(Stored items from a collection)
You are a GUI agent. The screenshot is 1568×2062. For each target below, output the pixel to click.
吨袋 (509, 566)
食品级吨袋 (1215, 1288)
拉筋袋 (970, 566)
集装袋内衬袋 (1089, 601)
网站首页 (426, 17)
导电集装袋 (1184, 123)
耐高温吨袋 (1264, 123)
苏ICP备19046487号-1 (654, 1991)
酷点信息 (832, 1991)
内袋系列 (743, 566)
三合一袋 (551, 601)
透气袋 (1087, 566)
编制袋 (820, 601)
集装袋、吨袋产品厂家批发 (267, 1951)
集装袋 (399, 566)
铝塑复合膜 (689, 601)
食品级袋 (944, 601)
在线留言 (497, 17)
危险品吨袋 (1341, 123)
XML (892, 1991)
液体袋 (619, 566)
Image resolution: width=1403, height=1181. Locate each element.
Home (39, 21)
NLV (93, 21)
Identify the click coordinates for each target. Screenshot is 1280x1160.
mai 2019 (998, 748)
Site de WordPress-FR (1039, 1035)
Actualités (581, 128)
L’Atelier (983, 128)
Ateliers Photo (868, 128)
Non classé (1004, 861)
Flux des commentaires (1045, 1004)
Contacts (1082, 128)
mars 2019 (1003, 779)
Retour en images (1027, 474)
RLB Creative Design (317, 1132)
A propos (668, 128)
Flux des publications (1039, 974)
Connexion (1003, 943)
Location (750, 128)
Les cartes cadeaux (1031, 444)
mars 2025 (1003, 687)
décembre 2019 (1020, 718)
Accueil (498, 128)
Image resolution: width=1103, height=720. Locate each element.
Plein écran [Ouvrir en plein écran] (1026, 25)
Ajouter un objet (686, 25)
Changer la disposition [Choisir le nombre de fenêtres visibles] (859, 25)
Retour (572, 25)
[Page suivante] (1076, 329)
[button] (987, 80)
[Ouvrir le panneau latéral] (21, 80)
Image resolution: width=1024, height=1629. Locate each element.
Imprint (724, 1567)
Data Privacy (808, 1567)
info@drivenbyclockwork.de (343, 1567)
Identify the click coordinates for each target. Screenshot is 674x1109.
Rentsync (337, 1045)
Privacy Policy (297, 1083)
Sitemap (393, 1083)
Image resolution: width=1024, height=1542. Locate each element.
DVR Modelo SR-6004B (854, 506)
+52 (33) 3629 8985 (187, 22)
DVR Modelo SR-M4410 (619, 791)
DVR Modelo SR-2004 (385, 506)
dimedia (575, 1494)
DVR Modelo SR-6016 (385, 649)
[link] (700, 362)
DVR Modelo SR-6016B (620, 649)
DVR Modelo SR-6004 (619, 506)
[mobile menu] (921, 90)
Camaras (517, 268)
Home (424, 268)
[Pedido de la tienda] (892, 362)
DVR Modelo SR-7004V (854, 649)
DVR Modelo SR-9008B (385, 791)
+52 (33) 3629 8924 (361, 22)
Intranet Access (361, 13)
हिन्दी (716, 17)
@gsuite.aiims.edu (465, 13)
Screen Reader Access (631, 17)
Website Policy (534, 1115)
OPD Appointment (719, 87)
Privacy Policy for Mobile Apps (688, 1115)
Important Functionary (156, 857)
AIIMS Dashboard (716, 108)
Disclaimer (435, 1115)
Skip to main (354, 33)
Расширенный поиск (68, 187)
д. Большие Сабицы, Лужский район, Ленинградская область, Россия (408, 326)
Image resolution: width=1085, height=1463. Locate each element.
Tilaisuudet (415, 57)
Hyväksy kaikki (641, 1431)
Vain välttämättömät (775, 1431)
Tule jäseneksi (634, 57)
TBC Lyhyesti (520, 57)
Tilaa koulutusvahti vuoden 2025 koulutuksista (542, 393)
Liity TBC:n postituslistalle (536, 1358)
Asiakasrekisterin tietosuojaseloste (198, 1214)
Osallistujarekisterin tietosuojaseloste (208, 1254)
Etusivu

** WHAT THIS TASK INVOLVES **
Copy out every one of the items above word for word, without changing a single character.

** THE RESPONSE **
You are a GUI agent. The screenshot is 1568×2062. For each target below, output the pixel to click.
吨袋 (509, 566)
食品级吨袋 (1215, 1288)
拉筋袋 (970, 566)
集装袋内衬袋 (1089, 601)
网站首页 (426, 17)
导电集装袋 (1184, 123)
耐高温吨袋 (1264, 123)
苏ICP备19046487号-1 (654, 1991)
酷点信息 (832, 1991)
内袋系列 (743, 566)
三合一袋 (551, 601)
透气袋 (1087, 566)
编制袋 (820, 601)
集装袋、吨袋产品厂家批发 (267, 1951)
集装袋 (399, 566)
铝塑复合膜 (689, 601)
食品级袋 (944, 601)
在线留言 (497, 17)
危险品吨袋 (1341, 123)
XML (892, 1991)
液体袋 (619, 566)
Image resolution: width=1403, height=1181. Locate each element.
Home (39, 21)
NLV (93, 21)
Identify the click coordinates for each target. Screenshot is 1280x1160.
mai 2019 (998, 748)
Site de WordPress-FR (1039, 1035)
Actualités (581, 128)
L’Atelier (983, 128)
Ateliers Photo (868, 128)
Non classé (1004, 861)
Flux des commentaires (1045, 1004)
Contacts (1082, 128)
mars 2019 (1003, 779)
Retour en images (1027, 474)
RLB Creative Design (317, 1132)
A propos (668, 128)
Flux des publications (1039, 974)
Connexion (1003, 943)
Location (750, 128)
Les cartes cadeaux (1031, 444)
mars 2025 (1003, 687)
décembre 2019 (1020, 718)
Accueil (498, 128)
Image resolution: width=1103, height=720. Locate each element.
Plein écran [Ouvrir en plein écran] (1026, 25)
Ajouter un objet (686, 25)
Changer la disposition [Choisir le nombre de fenêtres visibles] (859, 25)
Retour (572, 25)
[Page suivante] (1076, 329)
[button] (987, 80)
[Ouvrir le panneau latéral] (21, 80)
Image resolution: width=1024, height=1629. Locate each element.
Imprint (724, 1567)
Data Privacy (808, 1567)
info@drivenbyclockwork.de (343, 1567)
Identify the click coordinates for each target. Screenshot is 674x1109.
Rentsync (337, 1045)
Privacy Policy (297, 1083)
Sitemap (393, 1083)
Image resolution: width=1024, height=1542. Locate each element.
DVR Modelo SR-6004B (854, 506)
+52 (33) 3629 8985 (187, 22)
DVR Modelo SR-M4410 (619, 791)
DVR Modelo SR-2004 (385, 506)
dimedia (575, 1494)
DVR Modelo SR-6016 (385, 649)
[link] (700, 362)
DVR Modelo SR-6016B (620, 649)
DVR Modelo SR-6004 (619, 506)
[mobile menu] (921, 90)
Camaras (517, 268)
Home (424, 268)
[Pedido de la tienda] (892, 362)
DVR Modelo SR-7004V (854, 649)
DVR Modelo SR-9008B (385, 791)
+52 (33) 3629 8924 (361, 22)
Intranet Access (361, 13)
हिन्दी (716, 17)
@gsuite.aiims.edu (465, 13)
Screen Reader Access (631, 17)
Website Policy (534, 1115)
OPD Appointment (719, 87)
Privacy Policy for Mobile Apps (688, 1115)
Important Functionary (156, 857)
AIIMS Dashboard (716, 108)
Disclaimer (435, 1115)
Skip to main (354, 33)
Расширенный поиск (68, 187)
д. Большие Сабицы, Лужский район, Ленинградская область, Россия (408, 326)
Image resolution: width=1085, height=1463. Locate each element.
Tilaisuudet (415, 57)
Hyväksy kaikki (641, 1431)
Vain välttämättömät (775, 1431)
Tule jäseneksi (634, 57)
TBC Lyhyesti (520, 57)
Tilaa koulutusvahti vuoden 2025 koulutuksista (542, 393)
Liity TBC:n postituslistalle (536, 1358)
Asiakasrekisterin tietosuojaseloste (198, 1214)
Osallistujarekisterin tietosuojaseloste (208, 1254)
Etusivu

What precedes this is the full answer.